*** Opening of Supplied data ***

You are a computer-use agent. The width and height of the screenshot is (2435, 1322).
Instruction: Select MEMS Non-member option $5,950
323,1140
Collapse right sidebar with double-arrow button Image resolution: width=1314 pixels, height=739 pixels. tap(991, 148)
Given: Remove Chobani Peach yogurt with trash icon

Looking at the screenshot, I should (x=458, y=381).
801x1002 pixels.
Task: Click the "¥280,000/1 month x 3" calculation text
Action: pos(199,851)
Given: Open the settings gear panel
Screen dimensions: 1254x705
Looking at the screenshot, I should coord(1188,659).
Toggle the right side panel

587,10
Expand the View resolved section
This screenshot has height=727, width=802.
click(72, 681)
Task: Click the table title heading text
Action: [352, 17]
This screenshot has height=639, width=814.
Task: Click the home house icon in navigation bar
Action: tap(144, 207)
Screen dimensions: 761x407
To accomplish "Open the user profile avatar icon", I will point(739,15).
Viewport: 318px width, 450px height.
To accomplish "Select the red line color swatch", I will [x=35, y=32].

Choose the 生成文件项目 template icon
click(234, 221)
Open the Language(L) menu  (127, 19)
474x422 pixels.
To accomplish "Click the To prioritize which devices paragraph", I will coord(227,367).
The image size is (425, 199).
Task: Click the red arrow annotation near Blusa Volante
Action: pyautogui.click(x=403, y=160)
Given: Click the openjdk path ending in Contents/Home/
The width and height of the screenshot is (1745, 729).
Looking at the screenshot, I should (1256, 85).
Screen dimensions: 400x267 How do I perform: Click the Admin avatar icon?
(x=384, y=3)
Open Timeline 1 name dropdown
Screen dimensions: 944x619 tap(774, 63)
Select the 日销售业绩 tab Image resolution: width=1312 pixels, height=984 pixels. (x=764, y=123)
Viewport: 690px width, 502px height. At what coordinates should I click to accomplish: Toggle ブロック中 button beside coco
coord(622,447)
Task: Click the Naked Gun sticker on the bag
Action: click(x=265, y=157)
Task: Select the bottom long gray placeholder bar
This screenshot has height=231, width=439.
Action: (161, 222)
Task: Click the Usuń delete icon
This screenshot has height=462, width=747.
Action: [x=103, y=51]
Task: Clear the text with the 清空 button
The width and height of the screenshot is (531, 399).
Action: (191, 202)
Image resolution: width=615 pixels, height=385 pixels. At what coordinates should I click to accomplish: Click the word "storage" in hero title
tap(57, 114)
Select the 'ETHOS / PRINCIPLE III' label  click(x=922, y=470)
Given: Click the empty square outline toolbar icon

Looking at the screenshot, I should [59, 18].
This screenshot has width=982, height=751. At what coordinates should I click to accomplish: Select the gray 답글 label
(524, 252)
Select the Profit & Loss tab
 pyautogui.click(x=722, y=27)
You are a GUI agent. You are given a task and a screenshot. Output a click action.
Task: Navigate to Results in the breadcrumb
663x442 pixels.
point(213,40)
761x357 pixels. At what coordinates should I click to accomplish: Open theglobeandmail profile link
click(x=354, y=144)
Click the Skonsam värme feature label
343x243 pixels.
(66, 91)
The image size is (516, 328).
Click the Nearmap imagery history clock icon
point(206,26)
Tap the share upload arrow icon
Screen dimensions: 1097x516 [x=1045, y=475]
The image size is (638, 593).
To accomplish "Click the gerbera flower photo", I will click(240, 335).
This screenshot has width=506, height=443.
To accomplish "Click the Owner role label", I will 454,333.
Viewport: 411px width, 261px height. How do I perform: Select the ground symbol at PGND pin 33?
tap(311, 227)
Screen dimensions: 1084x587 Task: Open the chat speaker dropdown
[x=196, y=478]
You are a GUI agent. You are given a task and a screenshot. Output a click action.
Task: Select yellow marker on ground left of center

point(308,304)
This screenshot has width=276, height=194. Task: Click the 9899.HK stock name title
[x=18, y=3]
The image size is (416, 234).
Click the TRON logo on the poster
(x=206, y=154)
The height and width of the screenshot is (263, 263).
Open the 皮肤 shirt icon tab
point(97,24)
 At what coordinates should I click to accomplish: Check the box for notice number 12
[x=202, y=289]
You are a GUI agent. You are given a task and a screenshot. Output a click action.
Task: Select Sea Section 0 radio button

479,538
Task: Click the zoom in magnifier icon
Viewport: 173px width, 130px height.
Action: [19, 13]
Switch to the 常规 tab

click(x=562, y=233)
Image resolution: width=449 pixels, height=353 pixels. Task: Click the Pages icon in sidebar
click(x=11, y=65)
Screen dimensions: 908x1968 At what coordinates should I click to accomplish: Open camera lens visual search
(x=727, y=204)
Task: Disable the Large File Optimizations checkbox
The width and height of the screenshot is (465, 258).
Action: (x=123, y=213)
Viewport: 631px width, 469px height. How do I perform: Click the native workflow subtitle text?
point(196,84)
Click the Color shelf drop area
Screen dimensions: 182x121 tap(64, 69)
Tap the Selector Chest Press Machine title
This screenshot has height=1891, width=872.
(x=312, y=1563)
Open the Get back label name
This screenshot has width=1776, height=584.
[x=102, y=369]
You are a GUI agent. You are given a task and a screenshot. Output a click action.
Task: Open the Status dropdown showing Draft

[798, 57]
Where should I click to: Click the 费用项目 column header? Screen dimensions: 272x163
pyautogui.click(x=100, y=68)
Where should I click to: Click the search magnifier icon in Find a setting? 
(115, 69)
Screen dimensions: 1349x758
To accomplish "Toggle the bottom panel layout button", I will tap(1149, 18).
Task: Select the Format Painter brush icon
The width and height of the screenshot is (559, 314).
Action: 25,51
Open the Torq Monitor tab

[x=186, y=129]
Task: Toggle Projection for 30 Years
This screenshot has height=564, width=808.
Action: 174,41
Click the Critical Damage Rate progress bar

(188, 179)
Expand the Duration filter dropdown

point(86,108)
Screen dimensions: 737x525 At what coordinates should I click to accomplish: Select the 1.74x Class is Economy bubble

*** Close of Supplied data ***

[The task] Copy exactly the lines above, starting at the opening line and finishing at the line in which "474x422 pixels." occurs.

[Answer box]
You are a computer-use agent. The width and height of the screenshot is (2435, 1322).
Instruction: Select MEMS Non-member option $5,950
323,1140
Collapse right sidebar with double-arrow button Image resolution: width=1314 pixels, height=739 pixels. tap(991, 148)
Given: Remove Chobani Peach yogurt with trash icon

Looking at the screenshot, I should (x=458, y=381).
801x1002 pixels.
Task: Click the "¥280,000/1 month x 3" calculation text
Action: pos(199,851)
Given: Open the settings gear panel
Screen dimensions: 1254x705
Looking at the screenshot, I should coord(1188,659).
Toggle the right side panel

587,10
Expand the View resolved section
This screenshot has height=727, width=802.
click(72, 681)
Task: Click the table title heading text
Action: [352, 17]
This screenshot has height=639, width=814.
Task: Click the home house icon in navigation bar
Action: tap(144, 207)
Screen dimensions: 761x407
To accomplish "Open the user profile avatar icon", I will point(739,15).
Viewport: 318px width, 450px height.
To accomplish "Select the red line color swatch", I will [x=35, y=32].

Choose the 生成文件项目 template icon
click(234, 221)
Open the Language(L) menu  (127, 19)
474x422 pixels.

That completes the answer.